Thursday, February 21, 2008

Word-of-Mouth is Still King

In last week’s issue of Publisher’s Weekly, Felicia Pride reported on the results of the African-American Culture Study. It studied book buying habits in 2007. According to the survey, 33% buy 5 to 10 books a year and decide what to buy mainly through word-of-mouth.

In fact, 55% of those surveyed choose books through recommendations from family and friends. 34% got recommendations from bestseller lists, though only 18% through the Essence Bestsellers list, and 17% through book club recommendations. 20% got recommendations from African-American critics. But only 8% from reviews in African-American newspapers. Oprah’s influence also didn’t seem to be big factor as only 11% of those surveyed got recommendations from her book club.
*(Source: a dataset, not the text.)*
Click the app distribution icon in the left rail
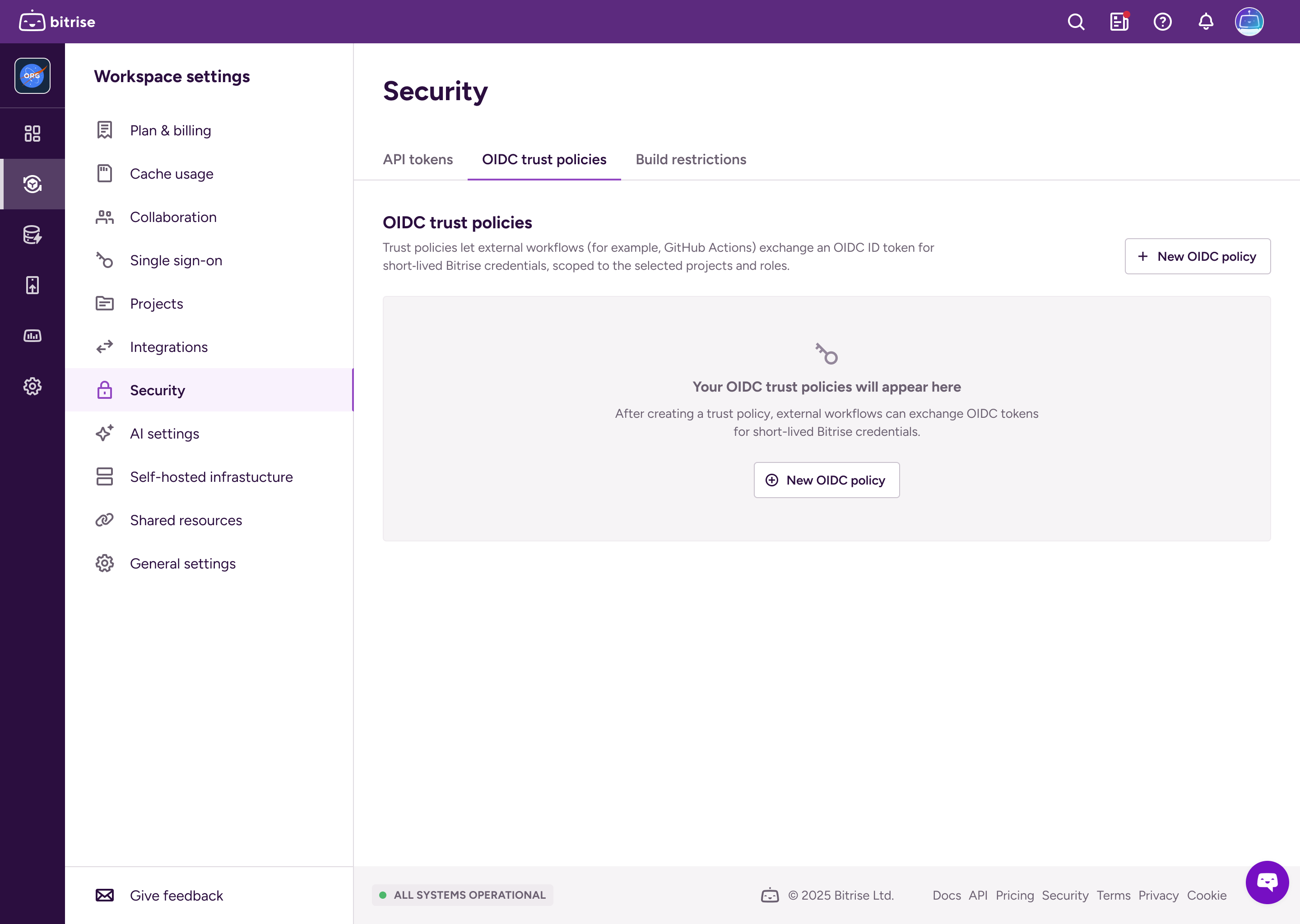1300x924 pixels. pyautogui.click(x=32, y=285)
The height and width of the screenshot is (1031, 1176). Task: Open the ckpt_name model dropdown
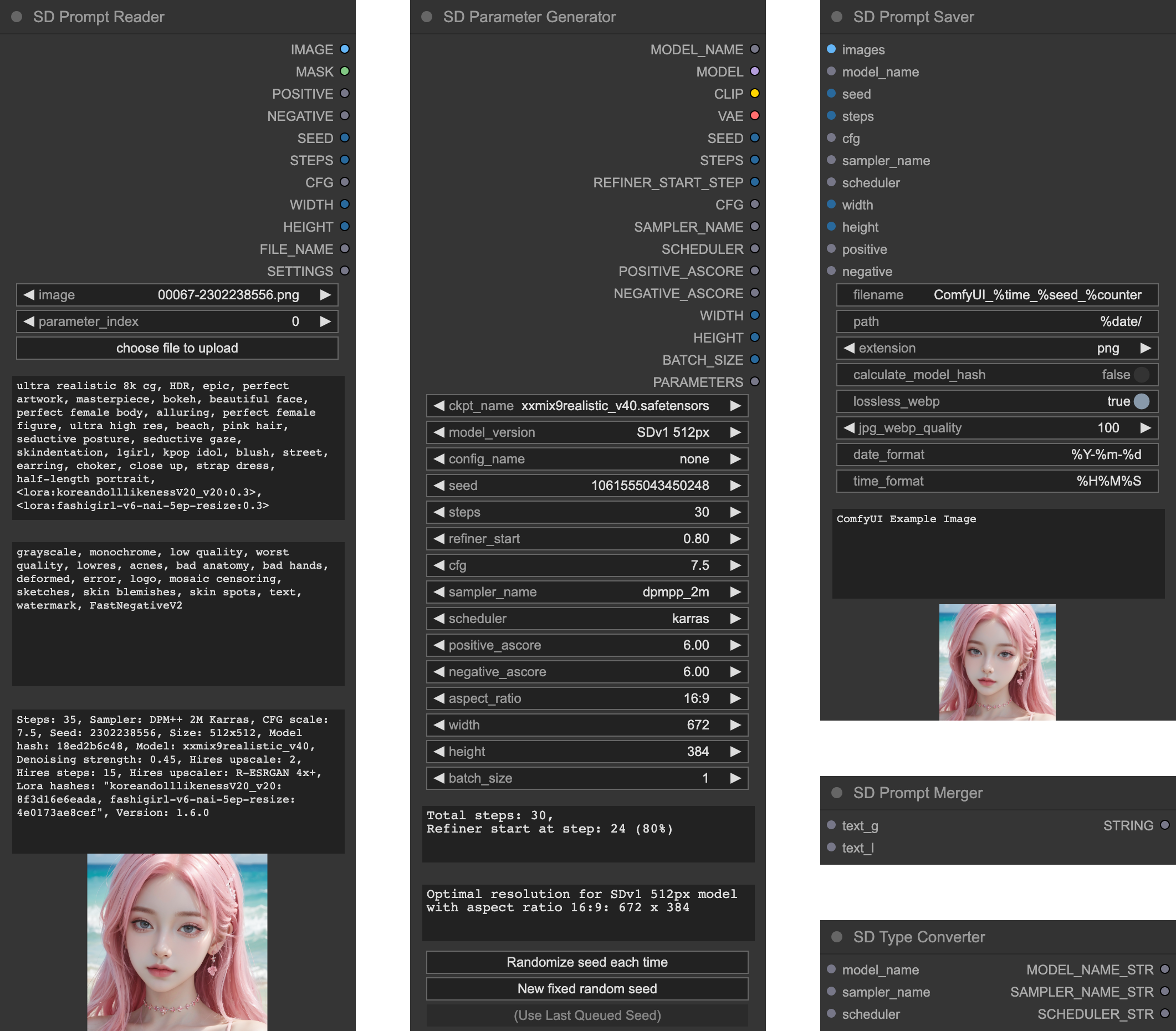click(x=587, y=406)
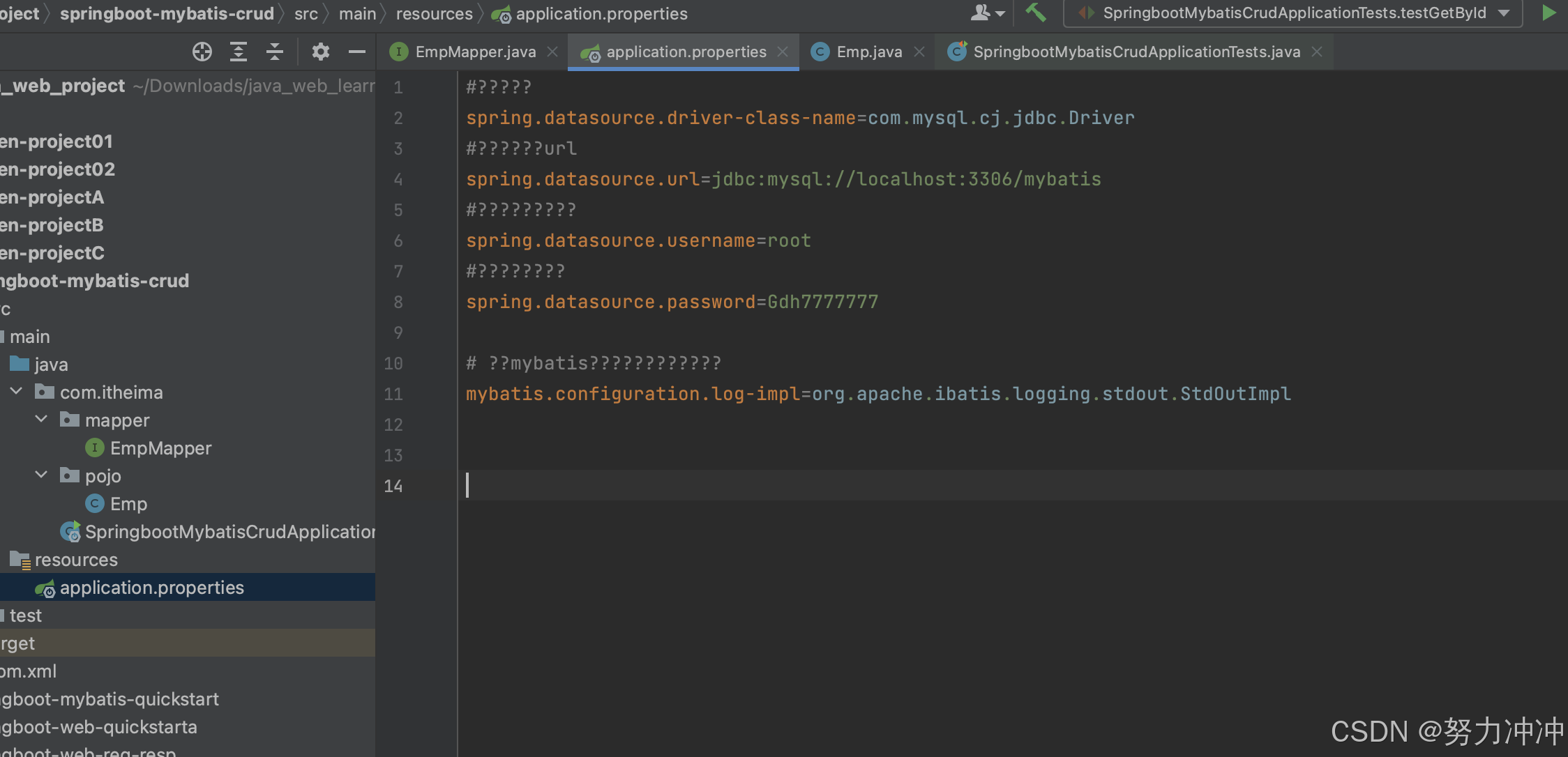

One thing that shocked me was that although most of those surveyed claimed the last book they read was fiction, only 3% of those were street lit titles, making me wonder who is buying up all these street lit titles that are flying off the shelves, teens? I would have been interested to see the percentage of people who got recommendations from ads, commercials, book videos, and endorsements from other authors. I imagine those numbers must not have been significant enough to list.

In the end, I guess the lesson for authors is to write the best book you can, and if people love it, they’ll talk about it to everyone they know ; ).

Later,
Angela

1 comments:

patricia sargeant said...

Great and important information, Angela. Thank you so much for updating us on the survey.